== Provided information ==
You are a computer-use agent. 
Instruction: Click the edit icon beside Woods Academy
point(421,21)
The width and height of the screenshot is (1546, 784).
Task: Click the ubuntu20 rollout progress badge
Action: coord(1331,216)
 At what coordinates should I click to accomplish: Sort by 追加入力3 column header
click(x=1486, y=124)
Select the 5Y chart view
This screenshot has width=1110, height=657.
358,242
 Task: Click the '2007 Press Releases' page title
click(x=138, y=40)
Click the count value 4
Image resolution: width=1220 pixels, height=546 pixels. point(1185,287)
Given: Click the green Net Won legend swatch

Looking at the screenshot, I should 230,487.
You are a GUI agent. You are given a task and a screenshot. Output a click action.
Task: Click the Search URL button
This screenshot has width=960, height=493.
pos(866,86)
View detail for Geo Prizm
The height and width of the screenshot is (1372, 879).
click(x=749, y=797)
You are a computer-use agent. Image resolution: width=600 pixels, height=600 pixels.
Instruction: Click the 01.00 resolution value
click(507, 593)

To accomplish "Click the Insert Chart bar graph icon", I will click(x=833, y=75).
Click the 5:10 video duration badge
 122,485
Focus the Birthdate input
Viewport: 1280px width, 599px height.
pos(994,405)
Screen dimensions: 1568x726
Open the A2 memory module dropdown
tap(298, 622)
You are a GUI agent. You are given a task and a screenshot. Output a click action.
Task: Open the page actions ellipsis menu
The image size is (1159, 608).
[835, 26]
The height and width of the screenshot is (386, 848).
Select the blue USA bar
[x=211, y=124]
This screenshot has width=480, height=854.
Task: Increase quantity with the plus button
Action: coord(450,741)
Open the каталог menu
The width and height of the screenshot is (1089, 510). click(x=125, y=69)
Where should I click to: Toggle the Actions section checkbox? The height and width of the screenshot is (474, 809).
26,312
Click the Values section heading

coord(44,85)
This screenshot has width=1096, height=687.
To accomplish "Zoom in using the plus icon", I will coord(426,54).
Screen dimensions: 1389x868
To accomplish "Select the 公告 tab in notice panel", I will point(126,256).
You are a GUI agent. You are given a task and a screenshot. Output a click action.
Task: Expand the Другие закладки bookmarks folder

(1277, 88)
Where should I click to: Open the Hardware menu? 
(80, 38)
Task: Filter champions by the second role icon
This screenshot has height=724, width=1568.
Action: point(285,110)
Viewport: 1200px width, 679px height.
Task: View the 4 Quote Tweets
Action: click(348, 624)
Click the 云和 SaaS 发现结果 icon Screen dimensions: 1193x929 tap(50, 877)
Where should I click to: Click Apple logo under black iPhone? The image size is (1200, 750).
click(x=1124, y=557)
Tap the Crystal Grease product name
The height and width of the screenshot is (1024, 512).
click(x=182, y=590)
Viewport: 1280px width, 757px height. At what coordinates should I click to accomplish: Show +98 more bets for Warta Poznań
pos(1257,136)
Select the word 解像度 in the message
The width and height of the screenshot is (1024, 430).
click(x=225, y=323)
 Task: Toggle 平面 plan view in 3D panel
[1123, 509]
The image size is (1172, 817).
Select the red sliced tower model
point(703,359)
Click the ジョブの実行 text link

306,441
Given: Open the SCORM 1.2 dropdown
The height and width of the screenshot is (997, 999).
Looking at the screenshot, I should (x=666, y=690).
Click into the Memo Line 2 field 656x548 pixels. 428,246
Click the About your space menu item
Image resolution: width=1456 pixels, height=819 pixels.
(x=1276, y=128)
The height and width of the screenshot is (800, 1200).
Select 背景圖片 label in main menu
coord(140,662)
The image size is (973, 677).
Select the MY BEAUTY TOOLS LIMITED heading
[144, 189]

== Work task ==
Please repeat all the records above exactly as they appear.

== Solution below ==
You are a computer-use agent. 
Instruction: Click the edit icon beside Woods Academy
point(421,21)
The width and height of the screenshot is (1546, 784).
Task: Click the ubuntu20 rollout progress badge
Action: coord(1331,216)
 At what coordinates should I click to accomplish: Sort by 追加入力3 column header
click(x=1486, y=124)
Select the 5Y chart view
This screenshot has width=1110, height=657.
358,242
 Task: Click the '2007 Press Releases' page title
click(x=138, y=40)
Click the count value 4
Image resolution: width=1220 pixels, height=546 pixels. point(1185,287)
Given: Click the green Net Won legend swatch

Looking at the screenshot, I should 230,487.
You are a GUI agent. You are given a task and a screenshot. Output a click action.
Task: Click the Search URL button
This screenshot has width=960, height=493.
pos(866,86)
View detail for Geo Prizm
The height and width of the screenshot is (1372, 879).
click(x=749, y=797)
You are a computer-use agent. Image resolution: width=600 pixels, height=600 pixels.
Instruction: Click the 01.00 resolution value
click(507, 593)

To accomplish "Click the Insert Chart bar graph icon", I will click(x=833, y=75).
Click the 5:10 video duration badge
 122,485
Focus the Birthdate input
Viewport: 1280px width, 599px height.
pos(994,405)
Screen dimensions: 1568x726
Open the A2 memory module dropdown
tap(298, 622)
You are a GUI agent. You are given a task and a screenshot. Output a click action.
Task: Open the page actions ellipsis menu
The image size is (1159, 608).
[835, 26]
The height and width of the screenshot is (386, 848).
Select the blue USA bar
[x=211, y=124]
This screenshot has width=480, height=854.
Task: Increase quantity with the plus button
Action: coord(450,741)
Open the каталог menu
The width and height of the screenshot is (1089, 510). click(x=125, y=69)
Where should I click to: Toggle the Actions section checkbox? The height and width of the screenshot is (474, 809).
26,312
Click the Values section heading

coord(44,85)
This screenshot has width=1096, height=687.
To accomplish "Zoom in using the plus icon", I will coord(426,54).
Screen dimensions: 1389x868
To accomplish "Select the 公告 tab in notice panel", I will point(126,256).
You are a GUI agent. You are given a task and a screenshot. Output a click action.
Task: Expand the Другие закладки bookmarks folder

(1277, 88)
Where should I click to: Open the Hardware menu? 
(80, 38)
Task: Filter champions by the second role icon
This screenshot has height=724, width=1568.
Action: point(285,110)
Viewport: 1200px width, 679px height.
Task: View the 4 Quote Tweets
Action: click(348, 624)
Click the 云和 SaaS 发现结果 icon Screen dimensions: 1193x929 tap(50, 877)
Where should I click to: Click Apple logo under black iPhone? The image size is (1200, 750).
click(x=1124, y=557)
Tap the Crystal Grease product name
The height and width of the screenshot is (1024, 512).
click(x=182, y=590)
Viewport: 1280px width, 757px height. At what coordinates should I click to accomplish: Show +98 more bets for Warta Poznań
pos(1257,136)
Select the word 解像度 in the message
The width and height of the screenshot is (1024, 430).
click(x=225, y=323)
 Task: Toggle 平面 plan view in 3D panel
[1123, 509]
The image size is (1172, 817).
Select the red sliced tower model
point(703,359)
Click the ジョブの実行 text link

306,441
Given: Open the SCORM 1.2 dropdown
The height and width of the screenshot is (997, 999).
Looking at the screenshot, I should (x=666, y=690).
Click into the Memo Line 2 field 656x548 pixels. 428,246
Click the About your space menu item
Image resolution: width=1456 pixels, height=819 pixels.
(x=1276, y=128)
The height and width of the screenshot is (800, 1200).
Select 背景圖片 label in main menu
coord(140,662)
The image size is (973, 677).
Select the MY BEAUTY TOOLS LIMITED heading
[144, 189]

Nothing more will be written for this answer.